◆ Requirement ◆
Show, in full, each line of the data that contains "next".

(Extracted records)
++++++++++

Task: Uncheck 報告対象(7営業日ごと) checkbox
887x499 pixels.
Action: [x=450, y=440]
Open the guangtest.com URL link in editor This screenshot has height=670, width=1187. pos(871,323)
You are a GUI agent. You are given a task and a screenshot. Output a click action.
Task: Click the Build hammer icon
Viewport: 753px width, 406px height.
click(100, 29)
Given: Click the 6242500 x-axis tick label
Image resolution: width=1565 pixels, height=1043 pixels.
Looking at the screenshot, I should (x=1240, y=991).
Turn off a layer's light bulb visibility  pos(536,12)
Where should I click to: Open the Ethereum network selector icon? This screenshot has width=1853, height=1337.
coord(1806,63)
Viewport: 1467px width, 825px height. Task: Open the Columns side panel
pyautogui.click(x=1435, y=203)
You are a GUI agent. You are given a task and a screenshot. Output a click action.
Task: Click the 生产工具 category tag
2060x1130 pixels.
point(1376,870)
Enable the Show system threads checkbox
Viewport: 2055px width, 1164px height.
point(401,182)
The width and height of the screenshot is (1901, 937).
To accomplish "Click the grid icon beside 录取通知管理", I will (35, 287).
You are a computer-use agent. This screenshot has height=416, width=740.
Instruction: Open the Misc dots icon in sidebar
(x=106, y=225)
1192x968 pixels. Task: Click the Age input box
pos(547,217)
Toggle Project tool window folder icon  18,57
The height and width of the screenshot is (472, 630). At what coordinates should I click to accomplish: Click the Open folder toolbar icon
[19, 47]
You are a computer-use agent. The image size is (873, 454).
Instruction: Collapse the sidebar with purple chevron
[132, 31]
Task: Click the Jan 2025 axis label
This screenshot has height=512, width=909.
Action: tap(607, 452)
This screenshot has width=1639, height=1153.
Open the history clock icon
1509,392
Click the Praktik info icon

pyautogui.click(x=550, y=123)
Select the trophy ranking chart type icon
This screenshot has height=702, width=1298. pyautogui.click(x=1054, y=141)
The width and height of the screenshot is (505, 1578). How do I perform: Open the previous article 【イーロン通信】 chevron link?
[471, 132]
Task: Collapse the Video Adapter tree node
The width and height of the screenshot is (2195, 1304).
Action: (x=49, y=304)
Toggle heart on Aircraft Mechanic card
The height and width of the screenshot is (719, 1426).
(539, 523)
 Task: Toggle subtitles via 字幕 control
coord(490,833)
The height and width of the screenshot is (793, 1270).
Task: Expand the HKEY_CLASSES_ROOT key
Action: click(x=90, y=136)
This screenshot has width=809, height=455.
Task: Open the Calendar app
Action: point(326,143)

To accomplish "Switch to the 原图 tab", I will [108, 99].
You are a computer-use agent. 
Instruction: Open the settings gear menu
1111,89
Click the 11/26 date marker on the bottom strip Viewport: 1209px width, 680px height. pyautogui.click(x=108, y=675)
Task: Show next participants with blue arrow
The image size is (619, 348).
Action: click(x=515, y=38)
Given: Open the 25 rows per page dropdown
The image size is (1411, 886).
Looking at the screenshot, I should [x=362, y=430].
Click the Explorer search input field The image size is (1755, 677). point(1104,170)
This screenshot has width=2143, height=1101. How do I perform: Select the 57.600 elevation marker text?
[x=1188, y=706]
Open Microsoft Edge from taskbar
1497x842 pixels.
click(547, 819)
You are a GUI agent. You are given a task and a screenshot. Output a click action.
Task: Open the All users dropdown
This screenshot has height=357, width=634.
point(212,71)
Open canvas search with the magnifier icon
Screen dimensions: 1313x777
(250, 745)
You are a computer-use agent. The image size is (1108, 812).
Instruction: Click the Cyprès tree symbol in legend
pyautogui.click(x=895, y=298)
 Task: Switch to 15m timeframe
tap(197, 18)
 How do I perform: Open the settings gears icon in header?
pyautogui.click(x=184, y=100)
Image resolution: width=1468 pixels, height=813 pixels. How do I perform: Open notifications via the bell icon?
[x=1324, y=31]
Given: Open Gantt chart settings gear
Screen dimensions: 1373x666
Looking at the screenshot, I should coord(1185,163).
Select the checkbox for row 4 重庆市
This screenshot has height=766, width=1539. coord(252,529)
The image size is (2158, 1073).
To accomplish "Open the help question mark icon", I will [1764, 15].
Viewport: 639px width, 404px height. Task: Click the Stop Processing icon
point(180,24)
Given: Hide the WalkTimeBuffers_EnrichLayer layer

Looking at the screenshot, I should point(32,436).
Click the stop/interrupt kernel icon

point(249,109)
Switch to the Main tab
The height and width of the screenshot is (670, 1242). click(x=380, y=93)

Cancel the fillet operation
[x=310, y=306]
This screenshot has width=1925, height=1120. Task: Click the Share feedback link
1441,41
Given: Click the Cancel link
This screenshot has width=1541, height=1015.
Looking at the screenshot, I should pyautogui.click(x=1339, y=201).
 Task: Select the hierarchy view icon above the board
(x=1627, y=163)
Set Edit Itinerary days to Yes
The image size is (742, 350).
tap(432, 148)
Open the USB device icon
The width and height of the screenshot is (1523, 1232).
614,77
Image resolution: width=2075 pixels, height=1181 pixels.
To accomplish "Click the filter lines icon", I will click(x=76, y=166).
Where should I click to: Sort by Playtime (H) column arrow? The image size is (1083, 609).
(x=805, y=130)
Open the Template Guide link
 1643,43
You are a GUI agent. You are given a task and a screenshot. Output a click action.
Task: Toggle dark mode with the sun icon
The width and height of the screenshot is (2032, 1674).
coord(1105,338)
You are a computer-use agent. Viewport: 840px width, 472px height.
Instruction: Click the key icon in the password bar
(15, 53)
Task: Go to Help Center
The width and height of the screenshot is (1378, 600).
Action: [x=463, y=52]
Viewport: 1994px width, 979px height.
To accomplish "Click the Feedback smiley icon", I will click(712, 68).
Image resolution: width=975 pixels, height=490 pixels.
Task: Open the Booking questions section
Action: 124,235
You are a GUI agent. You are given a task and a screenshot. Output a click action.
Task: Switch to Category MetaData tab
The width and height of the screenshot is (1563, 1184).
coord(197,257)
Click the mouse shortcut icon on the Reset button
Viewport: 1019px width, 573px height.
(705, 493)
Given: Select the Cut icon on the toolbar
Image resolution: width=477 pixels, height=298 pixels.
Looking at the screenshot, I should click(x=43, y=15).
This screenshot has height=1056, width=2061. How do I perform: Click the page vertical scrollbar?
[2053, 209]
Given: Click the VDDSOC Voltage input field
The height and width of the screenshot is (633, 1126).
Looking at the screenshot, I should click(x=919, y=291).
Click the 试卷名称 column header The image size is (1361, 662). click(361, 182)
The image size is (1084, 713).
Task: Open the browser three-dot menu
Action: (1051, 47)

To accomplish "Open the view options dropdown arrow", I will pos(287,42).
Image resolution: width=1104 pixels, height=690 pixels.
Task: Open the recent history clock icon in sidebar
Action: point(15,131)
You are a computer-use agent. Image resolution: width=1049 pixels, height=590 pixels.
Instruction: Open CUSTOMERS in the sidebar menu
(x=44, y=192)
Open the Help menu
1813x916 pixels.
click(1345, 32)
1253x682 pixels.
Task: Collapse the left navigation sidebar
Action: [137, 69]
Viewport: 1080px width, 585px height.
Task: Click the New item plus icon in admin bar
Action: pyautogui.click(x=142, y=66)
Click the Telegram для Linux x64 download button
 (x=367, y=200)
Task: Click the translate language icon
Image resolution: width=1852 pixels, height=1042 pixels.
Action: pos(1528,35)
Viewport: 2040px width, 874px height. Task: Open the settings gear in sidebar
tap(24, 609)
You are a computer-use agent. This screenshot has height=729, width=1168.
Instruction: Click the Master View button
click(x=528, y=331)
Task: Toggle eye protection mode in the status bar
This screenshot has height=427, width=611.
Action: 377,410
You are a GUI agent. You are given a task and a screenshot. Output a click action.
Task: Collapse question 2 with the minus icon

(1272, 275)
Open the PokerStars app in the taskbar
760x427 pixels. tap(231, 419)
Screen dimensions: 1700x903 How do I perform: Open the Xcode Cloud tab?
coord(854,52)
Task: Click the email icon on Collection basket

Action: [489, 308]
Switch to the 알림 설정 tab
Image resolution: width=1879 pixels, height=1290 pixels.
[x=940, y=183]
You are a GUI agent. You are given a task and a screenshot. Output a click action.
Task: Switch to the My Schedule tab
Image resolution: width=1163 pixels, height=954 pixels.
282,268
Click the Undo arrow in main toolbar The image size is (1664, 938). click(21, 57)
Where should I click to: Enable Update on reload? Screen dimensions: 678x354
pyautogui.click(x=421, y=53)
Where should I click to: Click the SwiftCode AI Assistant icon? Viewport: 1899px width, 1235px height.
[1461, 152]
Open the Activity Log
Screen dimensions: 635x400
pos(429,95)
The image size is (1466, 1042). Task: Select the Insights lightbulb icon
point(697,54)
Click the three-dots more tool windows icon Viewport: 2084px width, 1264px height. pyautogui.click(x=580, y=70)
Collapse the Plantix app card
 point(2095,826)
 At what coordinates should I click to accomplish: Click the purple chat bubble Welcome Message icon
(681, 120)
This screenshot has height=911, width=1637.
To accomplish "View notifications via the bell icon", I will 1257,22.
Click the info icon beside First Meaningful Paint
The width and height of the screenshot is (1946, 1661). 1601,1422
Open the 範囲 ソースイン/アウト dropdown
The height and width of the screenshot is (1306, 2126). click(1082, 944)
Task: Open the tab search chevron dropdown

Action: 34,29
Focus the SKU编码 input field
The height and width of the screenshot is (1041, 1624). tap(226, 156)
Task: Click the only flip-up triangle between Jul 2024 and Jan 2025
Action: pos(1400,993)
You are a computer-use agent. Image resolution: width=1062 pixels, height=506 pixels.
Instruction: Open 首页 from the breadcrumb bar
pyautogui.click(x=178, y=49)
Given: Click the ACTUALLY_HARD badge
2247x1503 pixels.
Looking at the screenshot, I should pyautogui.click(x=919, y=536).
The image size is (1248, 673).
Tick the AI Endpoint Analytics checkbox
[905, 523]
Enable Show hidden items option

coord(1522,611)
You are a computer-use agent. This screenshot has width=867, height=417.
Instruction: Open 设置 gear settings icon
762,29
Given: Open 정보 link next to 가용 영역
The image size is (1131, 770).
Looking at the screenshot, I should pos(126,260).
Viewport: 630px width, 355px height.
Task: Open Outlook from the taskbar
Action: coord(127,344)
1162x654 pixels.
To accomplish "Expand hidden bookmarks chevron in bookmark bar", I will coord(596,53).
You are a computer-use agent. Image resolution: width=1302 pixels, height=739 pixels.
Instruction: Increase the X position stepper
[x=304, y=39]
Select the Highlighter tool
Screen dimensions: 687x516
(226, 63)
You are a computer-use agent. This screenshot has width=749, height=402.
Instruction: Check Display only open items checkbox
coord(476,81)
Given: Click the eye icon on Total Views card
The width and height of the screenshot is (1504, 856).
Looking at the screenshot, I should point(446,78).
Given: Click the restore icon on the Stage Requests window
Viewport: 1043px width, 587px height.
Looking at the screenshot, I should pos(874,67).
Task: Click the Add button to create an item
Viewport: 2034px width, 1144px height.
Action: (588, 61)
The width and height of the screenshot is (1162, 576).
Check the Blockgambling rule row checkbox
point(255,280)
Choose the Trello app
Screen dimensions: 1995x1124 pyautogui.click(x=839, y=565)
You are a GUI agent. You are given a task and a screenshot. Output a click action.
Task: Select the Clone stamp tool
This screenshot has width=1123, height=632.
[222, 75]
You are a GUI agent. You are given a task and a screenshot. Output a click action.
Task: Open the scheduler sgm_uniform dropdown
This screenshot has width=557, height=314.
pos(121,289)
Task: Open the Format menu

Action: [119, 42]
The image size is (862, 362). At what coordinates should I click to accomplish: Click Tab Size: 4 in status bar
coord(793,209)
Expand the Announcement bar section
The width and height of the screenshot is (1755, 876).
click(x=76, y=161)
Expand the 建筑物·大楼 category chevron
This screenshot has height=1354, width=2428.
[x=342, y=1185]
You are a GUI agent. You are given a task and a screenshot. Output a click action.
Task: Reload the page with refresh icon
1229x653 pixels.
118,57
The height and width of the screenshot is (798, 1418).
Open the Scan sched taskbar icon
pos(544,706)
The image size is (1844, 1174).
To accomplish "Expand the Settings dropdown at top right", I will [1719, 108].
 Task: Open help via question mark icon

++++++++++

◆ Task result ◆
Task: Show next participants with blue arrow
Given: Open 정보 link next to 가용 영역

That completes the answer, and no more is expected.